= DIRECTIONS =
The material below holds a span beginning at the line with "You are a GUI" and ending at the line with "The width and". Quote that span exactly, both ends included, and only that span.

= INFORMATION =
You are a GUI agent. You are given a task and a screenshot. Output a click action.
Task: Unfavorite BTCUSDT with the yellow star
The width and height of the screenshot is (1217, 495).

...

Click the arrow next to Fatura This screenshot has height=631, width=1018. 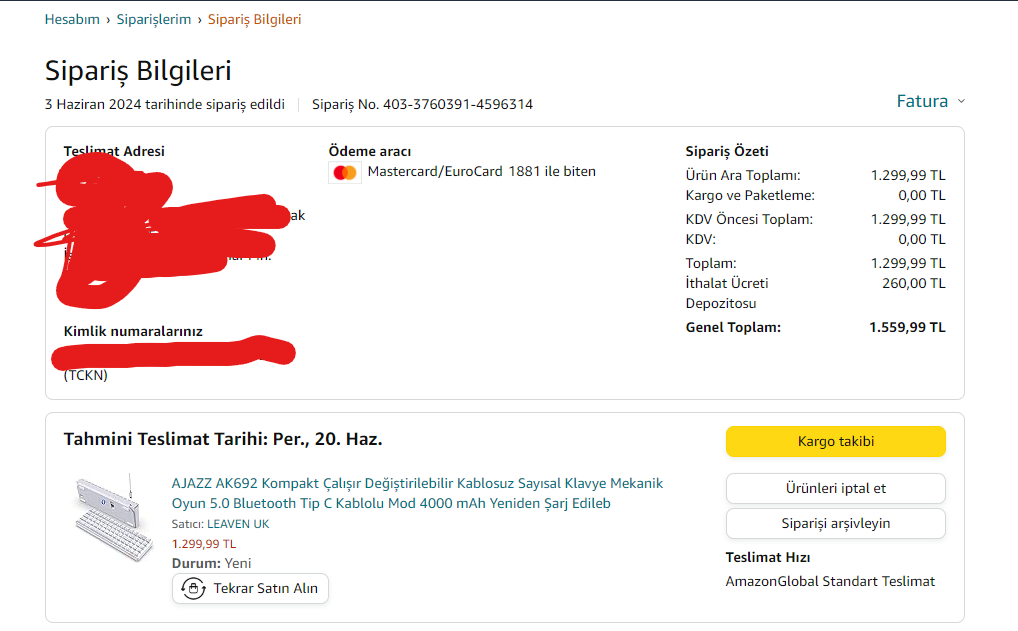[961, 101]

---

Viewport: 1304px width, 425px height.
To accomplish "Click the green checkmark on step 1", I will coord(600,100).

= TASK OUTPUT =
You are a GUI agent. You are given a task and a screenshot. Output a click action.
Task: Unfavorite BTCUSDT with the yellow star
The width and height of the screenshot is (1217, 495).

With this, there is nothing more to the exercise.